* What this task involves
For every line in the records that has the word "arrow", make a copy.

◆ ◆ ◆ ◆

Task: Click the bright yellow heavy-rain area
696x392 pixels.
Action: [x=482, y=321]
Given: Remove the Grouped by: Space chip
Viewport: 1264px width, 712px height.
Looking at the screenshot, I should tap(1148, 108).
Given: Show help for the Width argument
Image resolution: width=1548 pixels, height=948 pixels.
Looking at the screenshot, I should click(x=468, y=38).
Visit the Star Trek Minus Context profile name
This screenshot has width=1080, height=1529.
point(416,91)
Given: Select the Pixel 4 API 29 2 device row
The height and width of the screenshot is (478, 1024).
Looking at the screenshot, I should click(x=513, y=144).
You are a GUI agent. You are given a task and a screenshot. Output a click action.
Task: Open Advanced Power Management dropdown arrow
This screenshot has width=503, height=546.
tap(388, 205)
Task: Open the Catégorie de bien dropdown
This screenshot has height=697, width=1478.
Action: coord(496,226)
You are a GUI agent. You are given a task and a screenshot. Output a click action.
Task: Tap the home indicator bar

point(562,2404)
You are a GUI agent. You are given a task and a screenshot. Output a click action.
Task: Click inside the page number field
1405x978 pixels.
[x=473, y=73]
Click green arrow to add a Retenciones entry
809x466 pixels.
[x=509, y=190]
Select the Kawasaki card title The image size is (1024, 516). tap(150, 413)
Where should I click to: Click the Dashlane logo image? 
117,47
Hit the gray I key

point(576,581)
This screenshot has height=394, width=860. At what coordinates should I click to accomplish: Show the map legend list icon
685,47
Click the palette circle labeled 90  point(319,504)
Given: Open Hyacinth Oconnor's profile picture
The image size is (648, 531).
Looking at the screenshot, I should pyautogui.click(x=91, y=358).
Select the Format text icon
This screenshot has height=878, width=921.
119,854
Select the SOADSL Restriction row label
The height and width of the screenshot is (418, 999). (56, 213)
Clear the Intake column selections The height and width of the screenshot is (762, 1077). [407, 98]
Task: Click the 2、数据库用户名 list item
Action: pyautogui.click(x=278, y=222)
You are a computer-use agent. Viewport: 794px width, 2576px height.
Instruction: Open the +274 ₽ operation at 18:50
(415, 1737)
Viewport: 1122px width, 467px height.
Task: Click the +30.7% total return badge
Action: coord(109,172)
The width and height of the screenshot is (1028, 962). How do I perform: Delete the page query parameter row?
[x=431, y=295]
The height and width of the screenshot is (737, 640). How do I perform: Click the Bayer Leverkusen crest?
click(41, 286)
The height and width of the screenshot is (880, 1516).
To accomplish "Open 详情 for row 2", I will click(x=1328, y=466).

◆ ◆ ◆ ◆

* Output below
Task: Open Advanced Power Management dropdown arrow
Click green arrow to add a Retenciones entry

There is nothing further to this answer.